##### Exercise data #####

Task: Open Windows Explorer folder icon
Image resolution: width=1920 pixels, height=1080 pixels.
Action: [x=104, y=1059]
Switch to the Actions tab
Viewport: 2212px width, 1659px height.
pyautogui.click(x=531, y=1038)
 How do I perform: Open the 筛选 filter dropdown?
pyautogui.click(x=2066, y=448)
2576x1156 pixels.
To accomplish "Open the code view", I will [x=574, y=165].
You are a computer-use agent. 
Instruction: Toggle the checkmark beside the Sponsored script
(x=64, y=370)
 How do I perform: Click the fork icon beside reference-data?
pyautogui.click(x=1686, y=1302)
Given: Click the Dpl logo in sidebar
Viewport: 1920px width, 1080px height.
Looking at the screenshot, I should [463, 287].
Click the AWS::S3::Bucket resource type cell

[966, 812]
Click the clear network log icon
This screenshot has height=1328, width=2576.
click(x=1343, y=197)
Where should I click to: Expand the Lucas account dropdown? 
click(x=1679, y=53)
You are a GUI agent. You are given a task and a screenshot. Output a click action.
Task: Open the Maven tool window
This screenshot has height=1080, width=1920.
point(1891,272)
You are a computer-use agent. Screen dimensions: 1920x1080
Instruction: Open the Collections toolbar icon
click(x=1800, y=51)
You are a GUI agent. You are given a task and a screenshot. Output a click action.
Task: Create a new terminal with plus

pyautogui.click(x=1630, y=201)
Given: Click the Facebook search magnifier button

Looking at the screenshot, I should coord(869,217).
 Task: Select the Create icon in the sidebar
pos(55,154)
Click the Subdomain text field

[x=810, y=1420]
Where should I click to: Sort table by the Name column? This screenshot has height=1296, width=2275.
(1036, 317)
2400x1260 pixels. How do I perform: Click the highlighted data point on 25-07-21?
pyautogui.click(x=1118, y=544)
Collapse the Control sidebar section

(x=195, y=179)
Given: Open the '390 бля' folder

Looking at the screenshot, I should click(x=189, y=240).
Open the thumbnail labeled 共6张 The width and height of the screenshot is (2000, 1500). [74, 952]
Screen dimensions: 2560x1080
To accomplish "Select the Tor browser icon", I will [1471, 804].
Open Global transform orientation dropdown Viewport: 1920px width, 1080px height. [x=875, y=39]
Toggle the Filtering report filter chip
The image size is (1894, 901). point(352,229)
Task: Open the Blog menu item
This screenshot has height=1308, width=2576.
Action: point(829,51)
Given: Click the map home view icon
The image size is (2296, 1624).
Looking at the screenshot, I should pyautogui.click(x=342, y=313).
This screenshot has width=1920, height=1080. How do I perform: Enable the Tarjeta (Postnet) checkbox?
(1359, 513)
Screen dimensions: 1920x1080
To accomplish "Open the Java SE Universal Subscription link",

#####

[What needs to be done] Using the entries above, return each line that includes the word "computer".

[Exercise answer]
You are a computer-use agent. 
You are a computer-use agent. Screen dimensions: 1920x1080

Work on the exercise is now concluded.